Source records

========

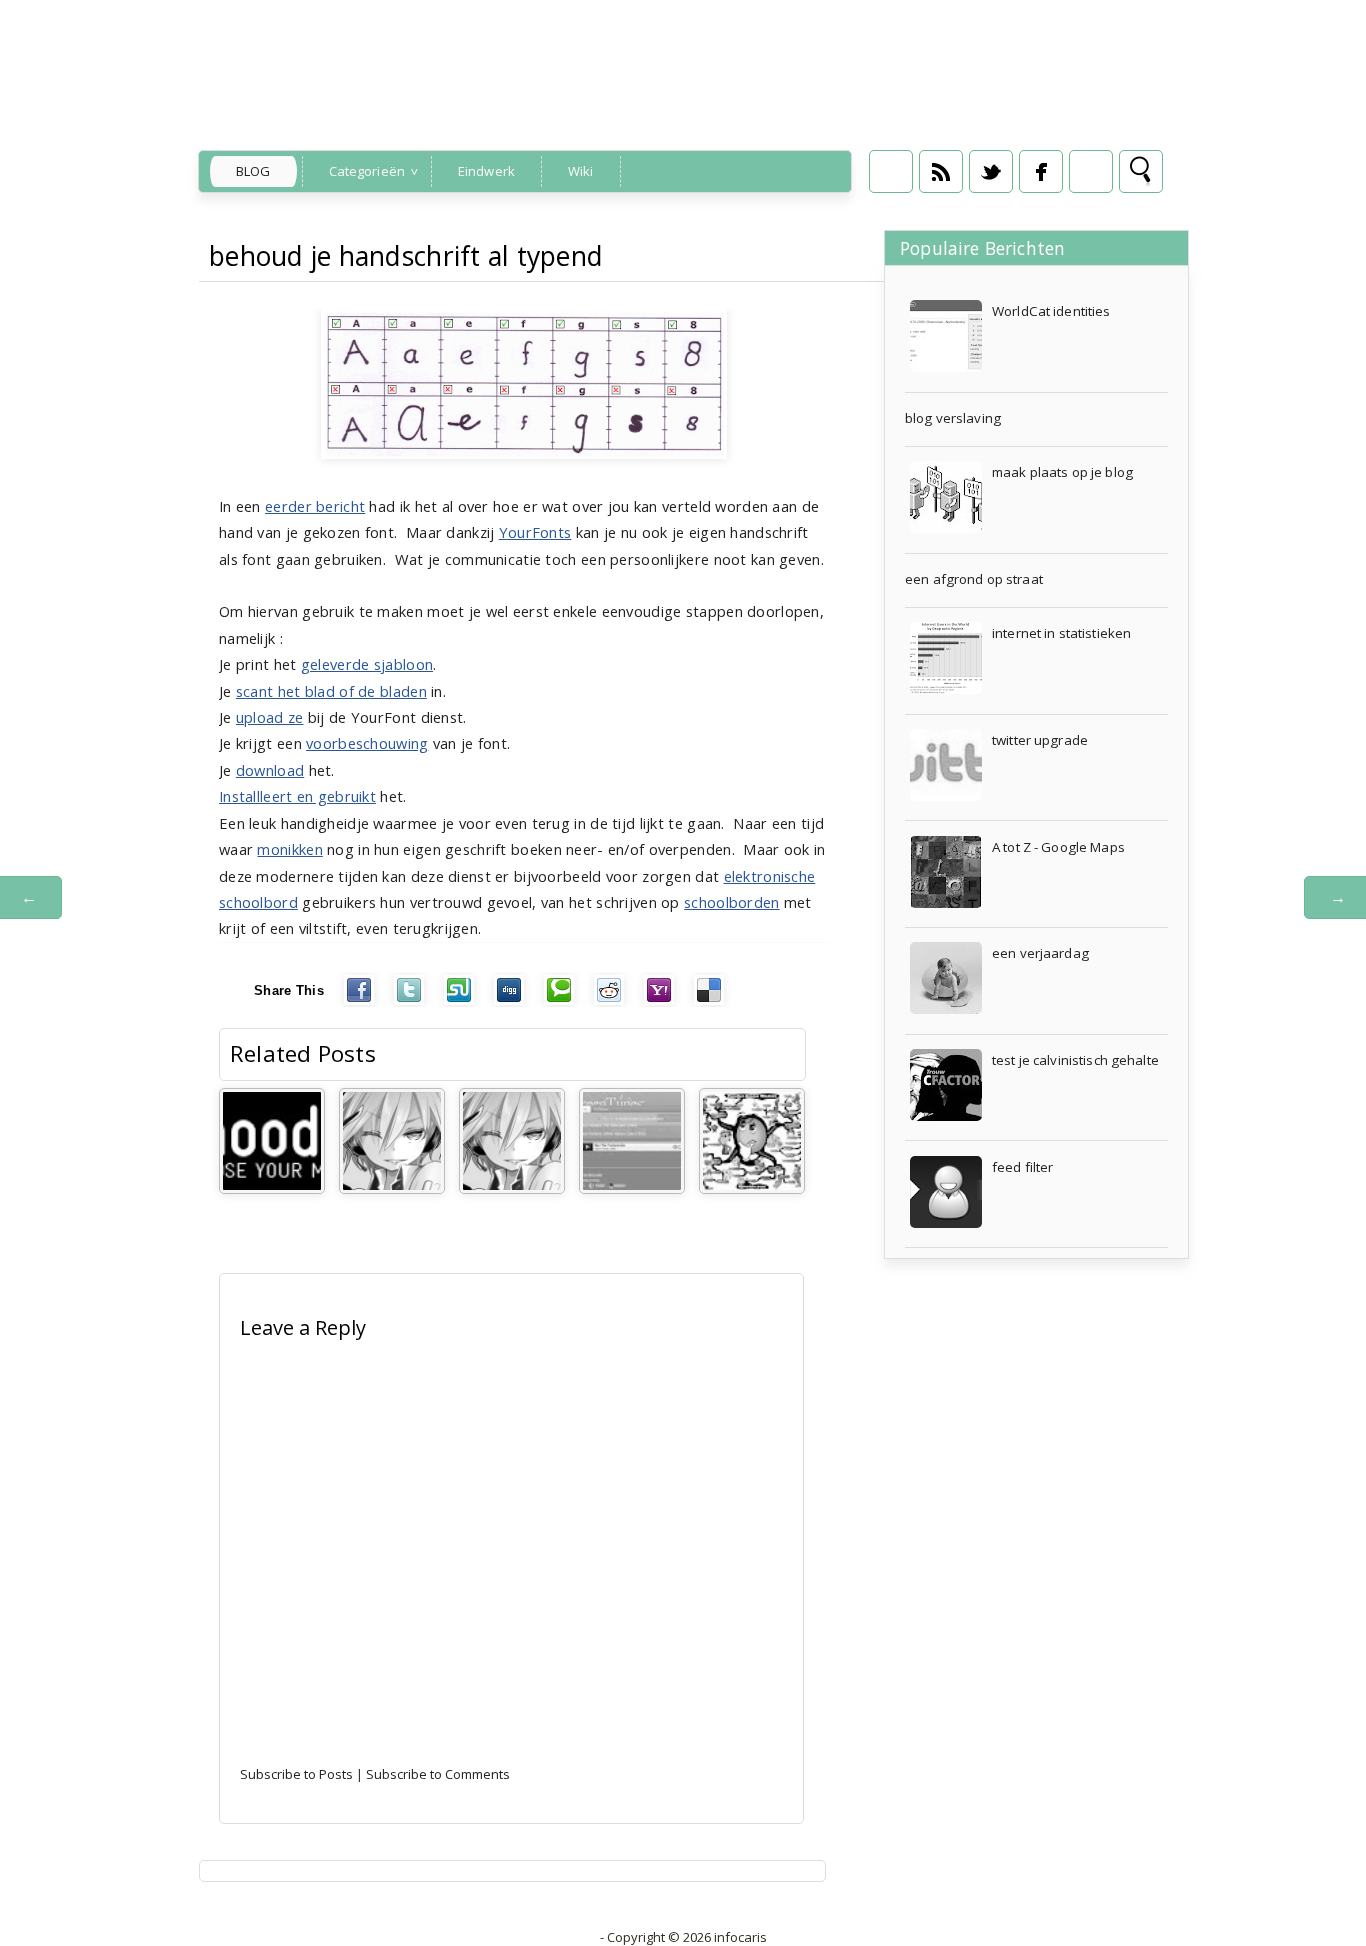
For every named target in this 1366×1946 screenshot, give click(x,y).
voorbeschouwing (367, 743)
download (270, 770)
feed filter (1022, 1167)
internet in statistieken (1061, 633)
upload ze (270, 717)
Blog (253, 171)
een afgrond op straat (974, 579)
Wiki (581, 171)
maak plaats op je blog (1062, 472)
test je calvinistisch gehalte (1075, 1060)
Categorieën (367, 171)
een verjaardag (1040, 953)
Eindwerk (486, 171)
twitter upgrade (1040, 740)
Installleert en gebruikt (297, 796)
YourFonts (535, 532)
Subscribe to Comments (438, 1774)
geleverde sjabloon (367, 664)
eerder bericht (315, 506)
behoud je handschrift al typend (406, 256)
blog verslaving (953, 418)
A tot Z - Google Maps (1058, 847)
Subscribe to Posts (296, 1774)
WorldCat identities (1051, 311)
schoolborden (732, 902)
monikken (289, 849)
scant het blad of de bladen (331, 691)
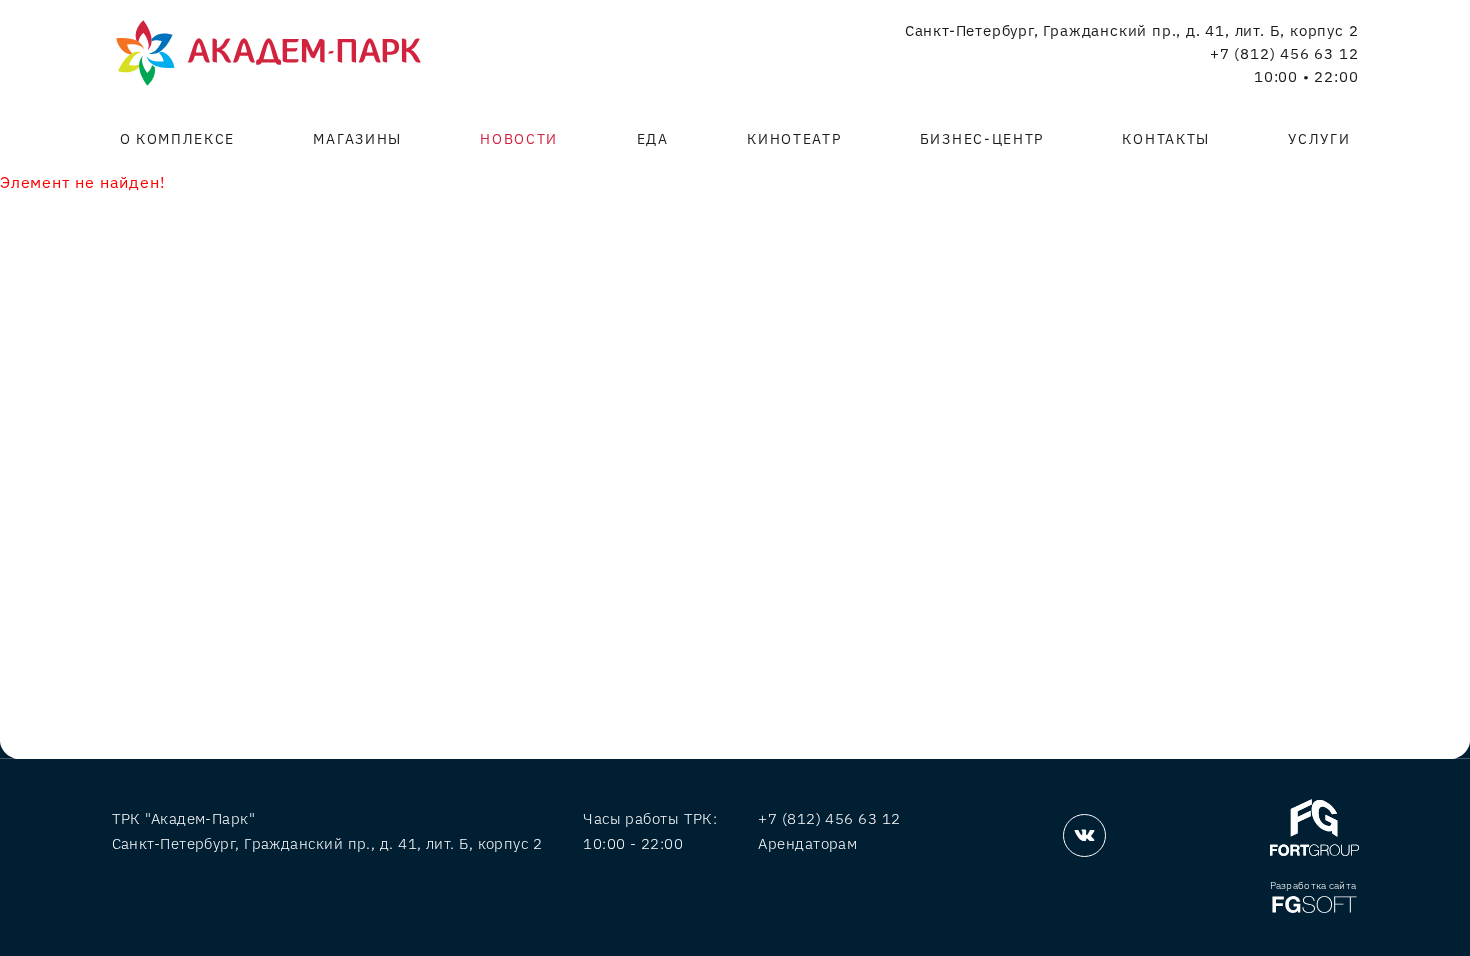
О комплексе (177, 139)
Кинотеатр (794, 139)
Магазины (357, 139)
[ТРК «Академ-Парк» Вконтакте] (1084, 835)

========

WORK TASK
Write the data out again word for word; leave the pictures behind.

RESPONSE
For every named target in this 1366×1946 screenshot, give click(x,y).
voorbeschouwing (367, 743)
download (270, 770)
feed filter (1022, 1167)
internet in statistieken (1061, 633)
upload ze (270, 717)
Blog (253, 171)
een afgrond op straat (974, 579)
Wiki (581, 171)
maak plaats op je blog (1062, 472)
test je calvinistisch gehalte (1075, 1060)
Categorieën (367, 171)
een verjaardag (1040, 953)
Eindwerk (486, 171)
twitter upgrade (1040, 740)
Installleert en gebruikt (297, 796)
YourFonts (535, 532)
Subscribe to Comments (438, 1774)
geleverde sjabloon (367, 664)
eerder bericht (315, 506)
behoud je handschrift al typend (406, 256)
blog verslaving (953, 418)
A tot Z - Google Maps (1058, 847)
Subscribe to Posts (296, 1774)
WorldCat identities (1051, 311)
schoolborden (732, 902)
monikken (289, 849)
scant het blad of de bladen (331, 691)
О комплексе (177, 139)
Кинотеатр (794, 139)
Магазины (357, 139)
[ТРК «Академ-Парк» Вконтакте] (1084, 835)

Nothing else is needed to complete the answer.